JAKARTA, DanauToba.org — Suku Batak sejatinya tidak mengenal jual-beli tanah, apalagi makelar tanah. Mengapa? Karena tanah bagi mereka sesuatu bangat, erat kaitannya dengan generasi. Orang batak jarang memikirkan diri-sendiri, tetapi lebih banyak dicurahkan untuk masa depan anak dan keturunannya.
Mereka bukannya tidak mampu makan enak, tetapi sengaja tidak makan daging atau ayam demi uang sekolah anaknya. Supaya anaknya dapat bersekolah (marsikkola).
Tidak adaya istilah jual tanah menjadi bukti aksioma ini.
Meskipun suatu keterpaksaan, pelepasan hak digunakan.diksi (istilah/pilihan kata) menerima “pagopago“, sebagai bahasa eufanisme dari peralihan hak atas tanah.

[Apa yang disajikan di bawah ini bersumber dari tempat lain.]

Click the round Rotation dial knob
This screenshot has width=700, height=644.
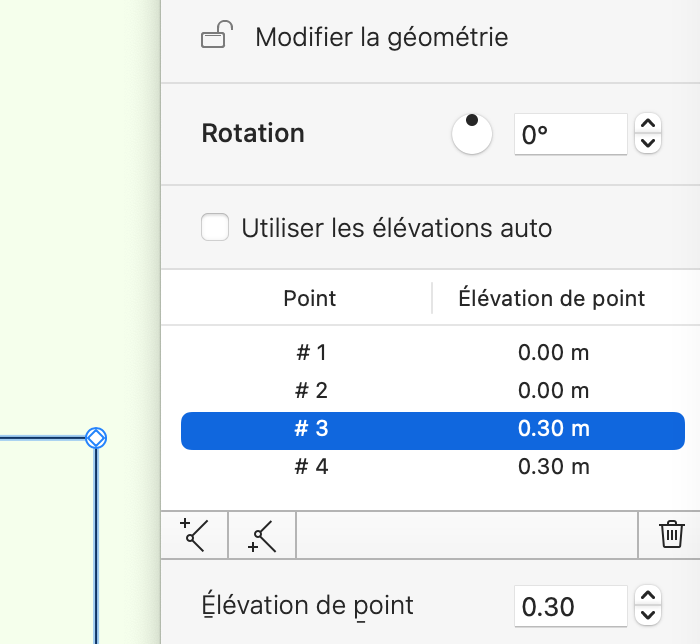[472, 134]

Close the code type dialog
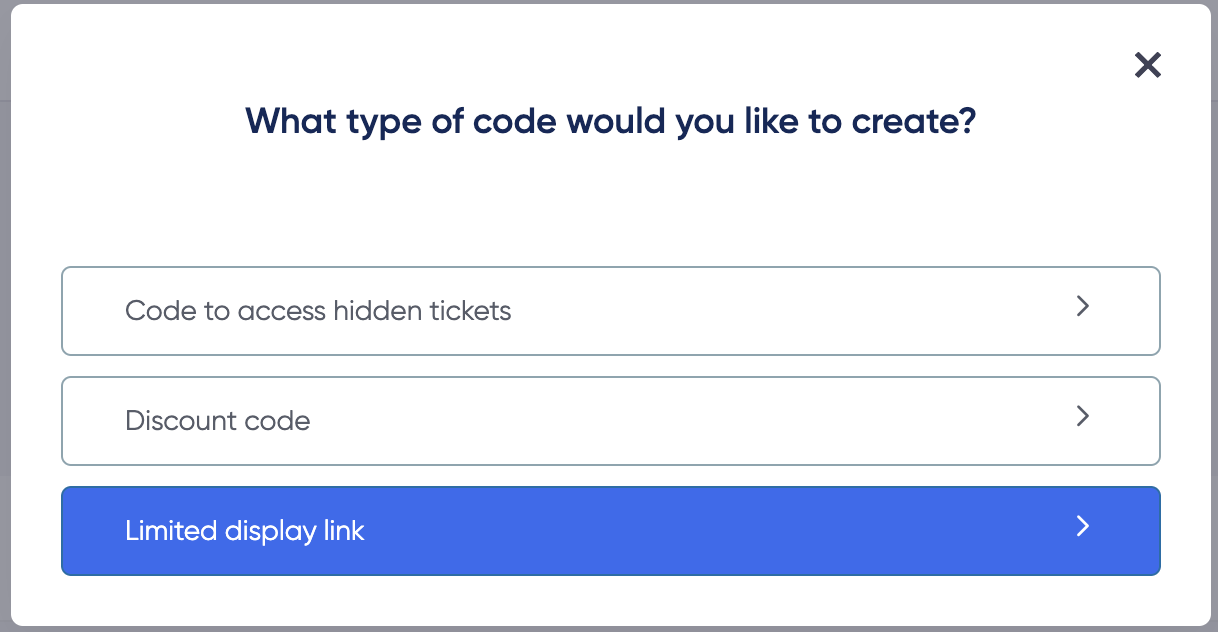[1147, 65]
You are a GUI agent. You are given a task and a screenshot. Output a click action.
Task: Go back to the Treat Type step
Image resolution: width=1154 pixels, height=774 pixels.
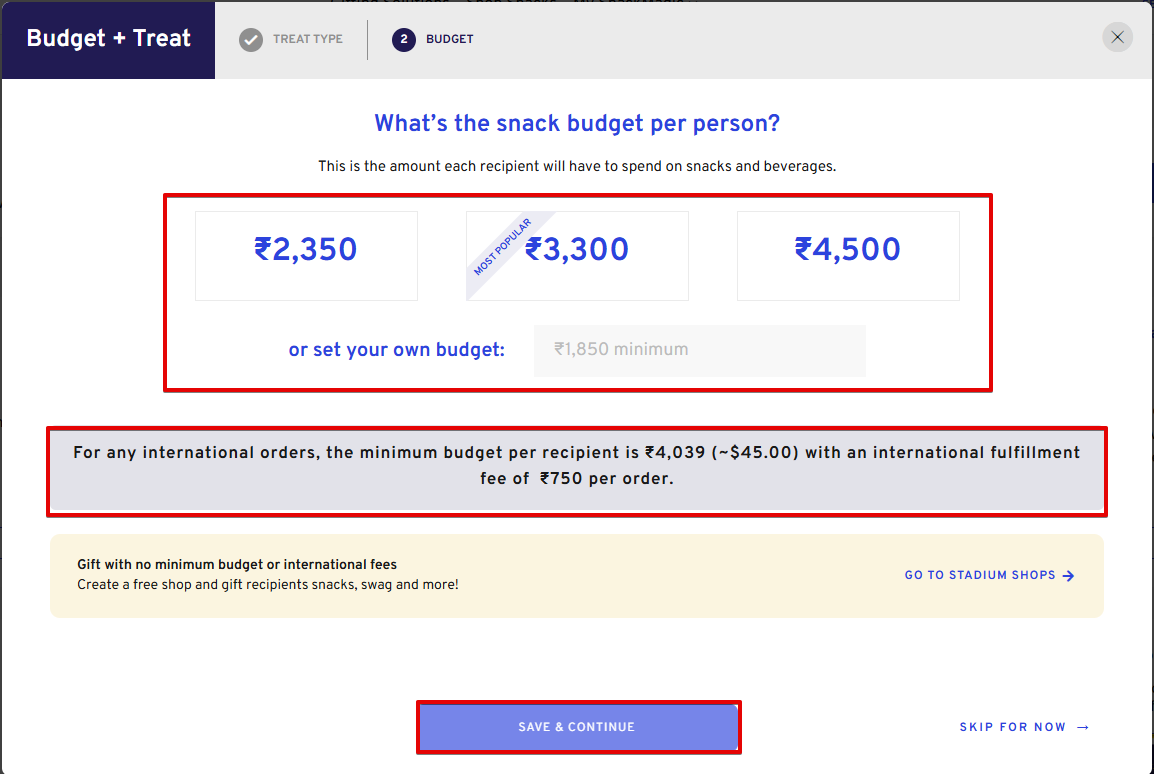click(307, 40)
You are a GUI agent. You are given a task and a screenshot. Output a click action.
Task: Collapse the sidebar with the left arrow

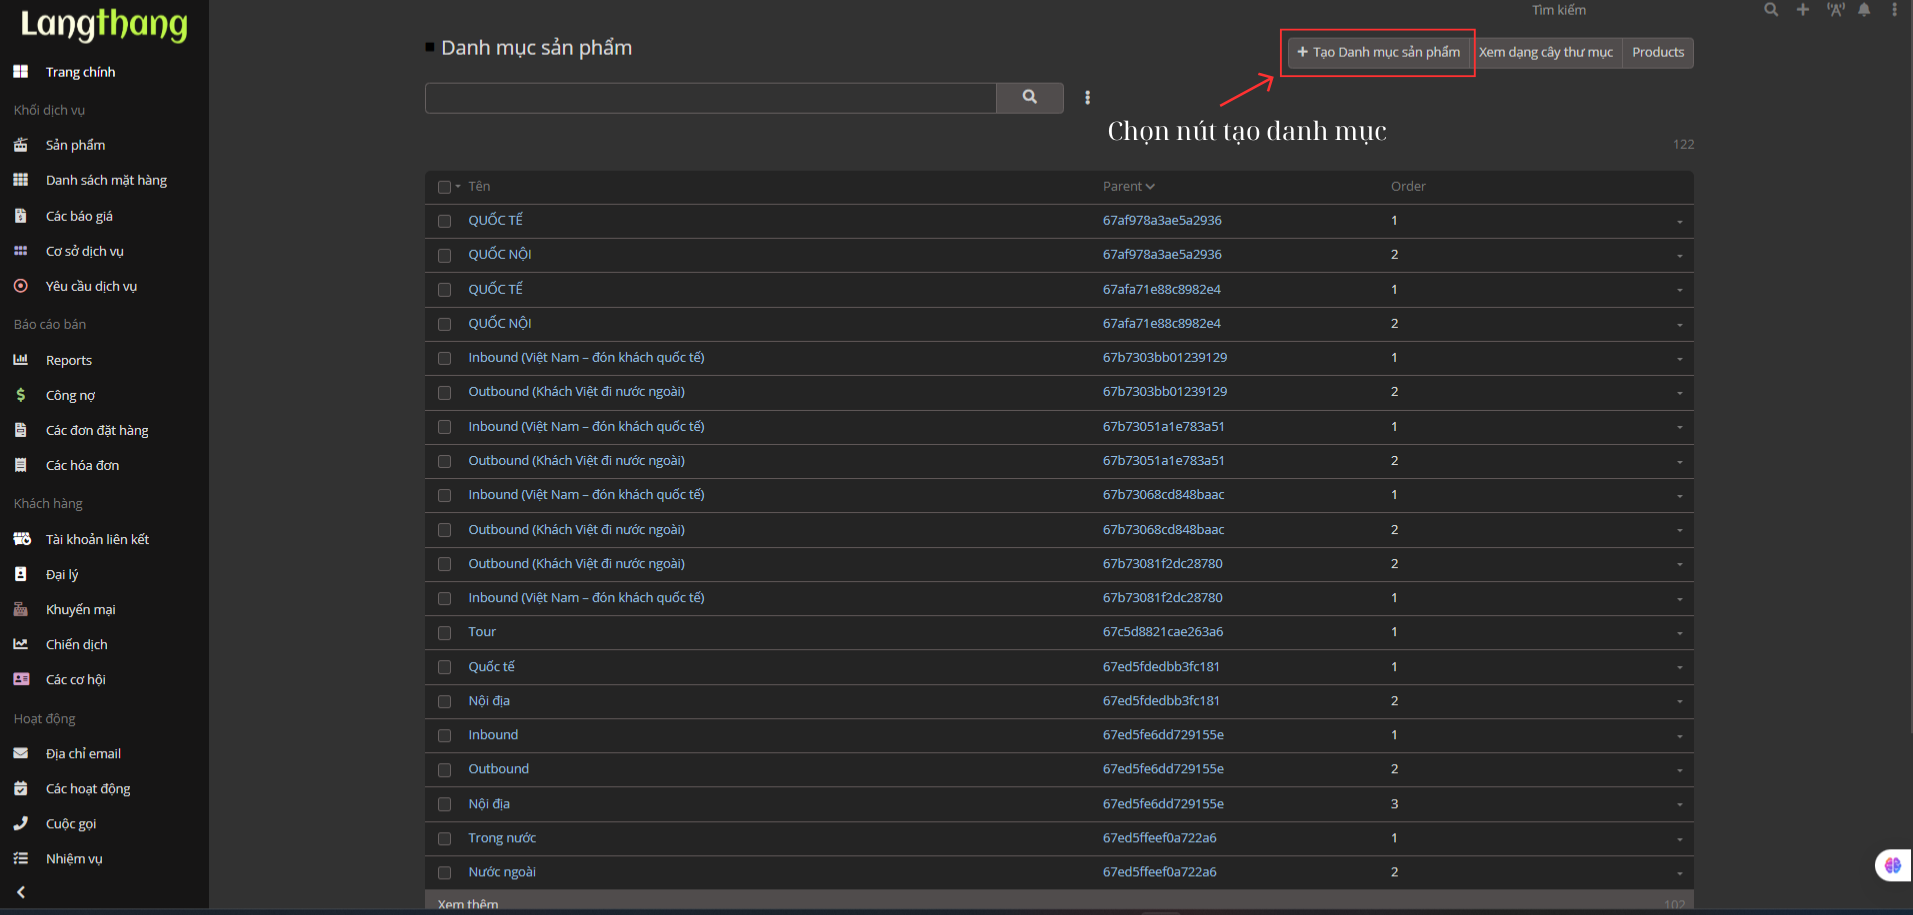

Peralihan di antara keluarga, karena adat tidak membolehkan tanah buat boru hasian, disebutlah “indahan naso ra buruk” atau istilah lainnya sesuai lokasi tanah.
Nah, jika ada justru orang Batak yang jadi makelar, secara keperdataan makelar dikenal di KUHP atau KUHD. Makelar dapat upah (fee).
Bagaimana dengan mafia tanah? Yang satu ini adalah pekerjaan tanpa bentuk. Ia tidak tampak mata, tetapi ada. Biasanya mafia tanah, ikut.campur dalam memperlancar transaksi hanya bisa membenarkan yang salah, atau menyalahkan yang benar. Pemerintah memerangi mafia ini. Pemalsuan surat, jadi lazim.
Kembali ke istilah orang Batak: jadi makelar, perlu dikritik dan dicermati. Jangan mengarah ke mafia. Contoh, ada tanah pertanian di atas Danau Toba, si Pinsur misalnya. Tanah 1 Ha sudah 5 Milyar dan dikuasai orang Jakarta. Entah siapa? Tidak jelas. Saya dengar sendiri.
Ini makelar atau kerjaan Mafia?
Referensinya bahwa menjual tanah pertanian dilarang UU. Absentee. Dilarang menjual tanah pertanian kepada orang di luar kecamatan. UU itu ingin memastikan ketersediaan tanah untuk kesejahtraan masyarakat kecamatan itu.
Yang dibolehkan menjual tanah adalah di tataruang pemukiman. Boleh saja orang Batak punya perumahan di Wamena misalnya. Kecuali KTP sudah ada di Kecamatan berkebumian, baru memenuhi syarat.
Demikian penjelasan ysng saya bisa disampaikan. Hal yang sama sudah pernah saya sampaikan di Kamisan YPDT tahun lalu dengan jargon jangan jual tanah (pertanian) di Kawasan Danau Toba.